## Your goal:
Reproduce each line below with no alterations.

[Stored items from a collection]
****

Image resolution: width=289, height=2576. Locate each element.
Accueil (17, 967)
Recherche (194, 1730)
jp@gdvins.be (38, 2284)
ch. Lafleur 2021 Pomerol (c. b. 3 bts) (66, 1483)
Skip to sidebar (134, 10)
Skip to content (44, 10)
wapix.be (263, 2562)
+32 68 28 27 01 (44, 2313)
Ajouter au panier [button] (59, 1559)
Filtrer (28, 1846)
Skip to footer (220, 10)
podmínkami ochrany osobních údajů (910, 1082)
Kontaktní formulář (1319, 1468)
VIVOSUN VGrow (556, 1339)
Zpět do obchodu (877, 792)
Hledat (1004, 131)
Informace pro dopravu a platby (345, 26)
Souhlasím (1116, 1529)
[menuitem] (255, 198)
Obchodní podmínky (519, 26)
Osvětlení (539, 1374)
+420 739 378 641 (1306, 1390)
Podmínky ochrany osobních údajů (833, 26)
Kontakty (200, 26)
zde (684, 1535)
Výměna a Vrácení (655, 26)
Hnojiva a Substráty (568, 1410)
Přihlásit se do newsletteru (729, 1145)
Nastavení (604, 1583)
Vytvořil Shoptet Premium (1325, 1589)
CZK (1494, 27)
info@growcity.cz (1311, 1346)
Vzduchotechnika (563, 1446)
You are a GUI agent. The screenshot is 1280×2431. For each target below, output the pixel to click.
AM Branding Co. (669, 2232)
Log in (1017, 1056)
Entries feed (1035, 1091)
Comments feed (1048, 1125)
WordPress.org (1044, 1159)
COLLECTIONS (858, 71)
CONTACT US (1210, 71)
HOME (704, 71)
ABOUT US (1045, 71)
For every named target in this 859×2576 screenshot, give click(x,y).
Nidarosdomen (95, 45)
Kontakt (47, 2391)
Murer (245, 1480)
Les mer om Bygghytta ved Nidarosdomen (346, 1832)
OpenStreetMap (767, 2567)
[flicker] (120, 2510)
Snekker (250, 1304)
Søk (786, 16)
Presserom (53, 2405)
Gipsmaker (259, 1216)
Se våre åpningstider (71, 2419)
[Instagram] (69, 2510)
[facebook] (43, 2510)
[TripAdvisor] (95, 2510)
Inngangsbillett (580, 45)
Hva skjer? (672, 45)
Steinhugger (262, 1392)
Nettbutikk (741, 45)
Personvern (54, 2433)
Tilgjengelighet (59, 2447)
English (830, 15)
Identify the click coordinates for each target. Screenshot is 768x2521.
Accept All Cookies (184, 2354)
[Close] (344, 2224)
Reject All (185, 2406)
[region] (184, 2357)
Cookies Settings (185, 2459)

****

## Answer to the problem:
Image resolution: width=289, height=2576. Locate each element.
Accueil (17, 967)
Recherche (194, 1730)
jp@gdvins.be (38, 2284)
ch. Lafleur 2021 Pomerol (c. b. 3 bts) (66, 1483)
Skip to sidebar (134, 10)
Skip to content (44, 10)
wapix.be (263, 2562)
+32 68 28 27 01 (44, 2313)
Ajouter au panier [button] (59, 1559)
Filtrer (28, 1846)
Skip to footer (220, 10)
podmínkami ochrany osobních údajů (910, 1082)
Kontaktní formulář (1319, 1468)
VIVOSUN VGrow (556, 1339)
Zpět do obchodu (877, 792)
Hledat (1004, 131)
Informace pro dopravu a platby (345, 26)
Souhlasím (1116, 1529)
[menuitem] (255, 198)
Obchodní podmínky (519, 26)
Osvětlení (539, 1374)
+420 739 378 641 (1306, 1390)
Podmínky ochrany osobních údajů (833, 26)
Kontakty (200, 26)
zde (684, 1535)
Výměna a Vrácení (655, 26)
Hnojiva a Substráty (568, 1410)
Přihlásit se do newsletteru (729, 1145)
Nastavení (604, 1583)
Vytvořil Shoptet Premium (1325, 1589)
CZK (1494, 27)
info@growcity.cz (1311, 1346)
Vzduchotechnika (563, 1446)
You are a GUI agent. The screenshot is 1280×2431. For each target below, output the pixel to click.
AM Branding Co. (669, 2232)
Log in (1017, 1056)
Entries feed (1035, 1091)
Comments feed (1048, 1125)
WordPress.org (1044, 1159)
COLLECTIONS (858, 71)
CONTACT US (1210, 71)
HOME (704, 71)
ABOUT US (1045, 71)
For every named target in this 859×2576 screenshot, give click(x,y).
Nidarosdomen (95, 45)
Kontakt (47, 2391)
Murer (245, 1480)
Les mer om Bygghytta ved Nidarosdomen (346, 1832)
OpenStreetMap (767, 2567)
[flicker] (120, 2510)
Snekker (250, 1304)
Søk (786, 16)
Presserom (53, 2405)
Gipsmaker (259, 1216)
Se våre åpningstider (71, 2419)
[Instagram] (69, 2510)
[facebook] (43, 2510)
[TripAdvisor] (95, 2510)
Inngangsbillett (580, 45)
Hva skjer? (672, 45)
Steinhugger (262, 1392)
Nettbutikk (741, 45)
Personvern (54, 2433)
Tilgjengelighet (59, 2447)
English (830, 15)
Identify the click coordinates for each target. Screenshot is 768x2521.
Accept All Cookies (184, 2354)
[Close] (344, 2224)
Reject All (185, 2406)
[region] (184, 2357)
Cookies Settings (185, 2459)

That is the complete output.